→ **What this task involves**: Nothing may be dropped or altered: reproduce all the data.

→ **Stored dataset items**:
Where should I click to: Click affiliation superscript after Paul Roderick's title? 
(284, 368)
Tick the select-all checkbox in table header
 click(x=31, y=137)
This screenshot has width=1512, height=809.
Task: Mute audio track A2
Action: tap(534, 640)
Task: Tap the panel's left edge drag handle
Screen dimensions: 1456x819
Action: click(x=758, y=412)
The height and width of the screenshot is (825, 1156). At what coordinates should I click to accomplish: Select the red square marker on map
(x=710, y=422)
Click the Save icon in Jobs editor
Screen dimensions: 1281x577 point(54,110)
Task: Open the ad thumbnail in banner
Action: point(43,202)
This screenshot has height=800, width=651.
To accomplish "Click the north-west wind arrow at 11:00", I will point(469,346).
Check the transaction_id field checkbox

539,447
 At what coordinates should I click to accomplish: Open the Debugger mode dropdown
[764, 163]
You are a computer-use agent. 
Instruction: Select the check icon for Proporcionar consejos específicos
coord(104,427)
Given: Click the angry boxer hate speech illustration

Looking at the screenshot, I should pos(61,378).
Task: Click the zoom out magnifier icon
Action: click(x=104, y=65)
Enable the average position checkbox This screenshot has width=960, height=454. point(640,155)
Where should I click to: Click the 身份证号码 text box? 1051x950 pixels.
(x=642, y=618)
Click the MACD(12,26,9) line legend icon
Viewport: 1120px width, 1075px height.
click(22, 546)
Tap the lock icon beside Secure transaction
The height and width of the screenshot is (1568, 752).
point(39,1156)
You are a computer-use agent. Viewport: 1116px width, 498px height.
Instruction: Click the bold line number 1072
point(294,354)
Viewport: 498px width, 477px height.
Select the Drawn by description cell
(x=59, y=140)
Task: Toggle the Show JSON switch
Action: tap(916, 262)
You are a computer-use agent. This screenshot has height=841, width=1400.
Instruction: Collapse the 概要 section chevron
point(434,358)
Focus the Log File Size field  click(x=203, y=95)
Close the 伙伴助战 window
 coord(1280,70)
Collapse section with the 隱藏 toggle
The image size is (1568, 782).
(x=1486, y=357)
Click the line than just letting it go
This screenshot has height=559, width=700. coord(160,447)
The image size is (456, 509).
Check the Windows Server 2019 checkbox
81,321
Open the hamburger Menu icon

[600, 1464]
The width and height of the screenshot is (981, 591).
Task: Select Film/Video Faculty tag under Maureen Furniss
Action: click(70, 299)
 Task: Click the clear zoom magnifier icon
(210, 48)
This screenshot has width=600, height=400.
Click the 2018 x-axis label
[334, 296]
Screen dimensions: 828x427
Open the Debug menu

→ **Exercise output**:
Where should I click to: Click affiliation superscript after Paul Roderick's title? 
(284, 368)
Tick the select-all checkbox in table header
 click(x=31, y=137)
This screenshot has width=1512, height=809.
Task: Mute audio track A2
Action: tap(534, 640)
Task: Tap the panel's left edge drag handle
Screen dimensions: 1456x819
Action: click(x=758, y=412)
The height and width of the screenshot is (825, 1156). At what coordinates should I click to accomplish: Select the red square marker on map
(x=710, y=422)
Click the Save icon in Jobs editor
Screen dimensions: 1281x577 point(54,110)
Task: Open the ad thumbnail in banner
Action: point(43,202)
This screenshot has height=800, width=651.
To accomplish "Click the north-west wind arrow at 11:00", I will point(469,346).
Check the transaction_id field checkbox

539,447
 At what coordinates should I click to accomplish: Open the Debugger mode dropdown
[764, 163]
You are a computer-use agent. 
Instruction: Select the check icon for Proporcionar consejos específicos
coord(104,427)
Given: Click the angry boxer hate speech illustration

Looking at the screenshot, I should pos(61,378).
Task: Click the zoom out magnifier icon
Action: click(x=104, y=65)
Enable the average position checkbox This screenshot has width=960, height=454. point(640,155)
Where should I click to: Click the 身份证号码 text box? 1051x950 pixels.
(x=642, y=618)
Click the MACD(12,26,9) line legend icon
Viewport: 1120px width, 1075px height.
click(22, 546)
Tap the lock icon beside Secure transaction
The height and width of the screenshot is (1568, 752).
point(39,1156)
You are a computer-use agent. Viewport: 1116px width, 498px height.
Instruction: Click the bold line number 1072
point(294,354)
Viewport: 498px width, 477px height.
Select the Drawn by description cell
(x=59, y=140)
Task: Toggle the Show JSON switch
Action: tap(916, 262)
You are a computer-use agent. This screenshot has height=841, width=1400.
Instruction: Collapse the 概要 section chevron
point(434,358)
Focus the Log File Size field  click(x=203, y=95)
Close the 伙伴助战 window
 coord(1280,70)
Collapse section with the 隱藏 toggle
The image size is (1568, 782).
(x=1486, y=357)
Click the line than just letting it go
This screenshot has height=559, width=700. coord(160,447)
The image size is (456, 509).
Check the Windows Server 2019 checkbox
81,321
Open the hamburger Menu icon

[600, 1464]
The width and height of the screenshot is (981, 591).
Task: Select Film/Video Faculty tag under Maureen Furniss
Action: click(70, 299)
 Task: Click the clear zoom magnifier icon
(210, 48)
This screenshot has width=600, height=400.
Click the 2018 x-axis label
[334, 296]
Screen dimensions: 828x427
Open the Debug menu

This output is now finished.